When the first edition was published in 1982, the city-county average per capita tax burden was $812 in today’s dollars. In 2005, the most recent year available, per capita taxes were $1,474, an 82 percent increase. Knapp explained that several factors led to this increase: the expansion of existing programs such as public education, new programs such as emergency communications and federal and state spending mandates. Also, the commonwealth’s ever-increasing urbanization has placed spending demands on many local governments.
“Without the widespread adoption of information technology, it is likely that government spending would have grown even more,” Shobe said.
Based on the real estate property tax, the single most important local tax source, the five localities with the highest tax rates in 2006 are the central cities of Portsmouth, Petersburg, Richmond, Norfolk and Roanoke. In contrast, the localities with the lowest rates are the rural counties of Brunswick, Mecklenburg, Highland, Northumberland and Grayson.
Tax rates, however, tell only part of the story since tax bills are determined by multiplying property values by tax rates. In 2005, the localities with the highest per capita real estate tax bills were Falls Church City, Arlington County, Alexandria City, Loudoun County and Fairfax County, all located in Northern Virginiia where house prices are much higher than elsewhere in the state. The localities with the lowest per capita bills were the counties of Halifax, Russell, Lunenberg, Nottoway and Lee, all rural counties in the Southside and Southwest regions.

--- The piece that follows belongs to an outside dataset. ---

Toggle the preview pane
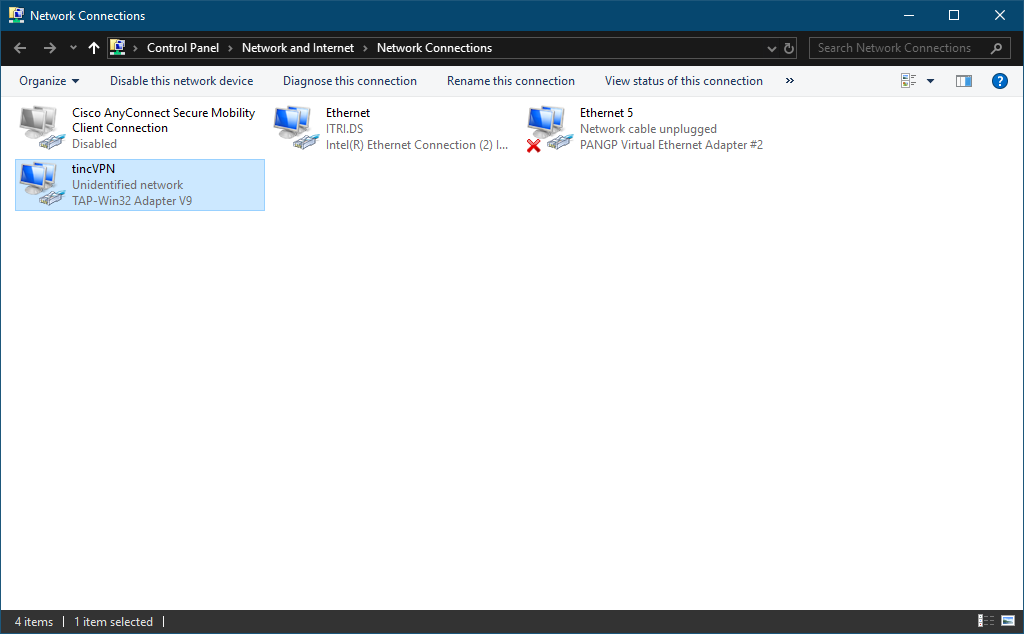Screen dimensions: 1024x634 click(x=963, y=81)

According to the study, the personal property tax on motor vehicles, the so-called “car tax,” is making a comeback. Thirty-four counties and eight cities have raised rates above their 1997 level, the year chosen to freeze the rate for the purpose of reimbursing localities under then-Governor James Gilmore’s tax relief program.

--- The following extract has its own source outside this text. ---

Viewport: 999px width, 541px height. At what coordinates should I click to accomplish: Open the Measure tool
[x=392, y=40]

Knapp commented that writing the summaries of state laws that dictate how local governments can impose taxes was “a major challenge since frequently the state tax code is unclear.” He attributed the lack of clarity to the legislative practice of constant tinkering with tax laws, the haste with which some laws are adopted and the incentives that some sponsors have to use wording that obscures the full implications of new statutory language.
The center seeks to serve the people of the commonwealth. Its mission is to anticipate and forecast change and to serve as a resource to those who need to recognize and address that change.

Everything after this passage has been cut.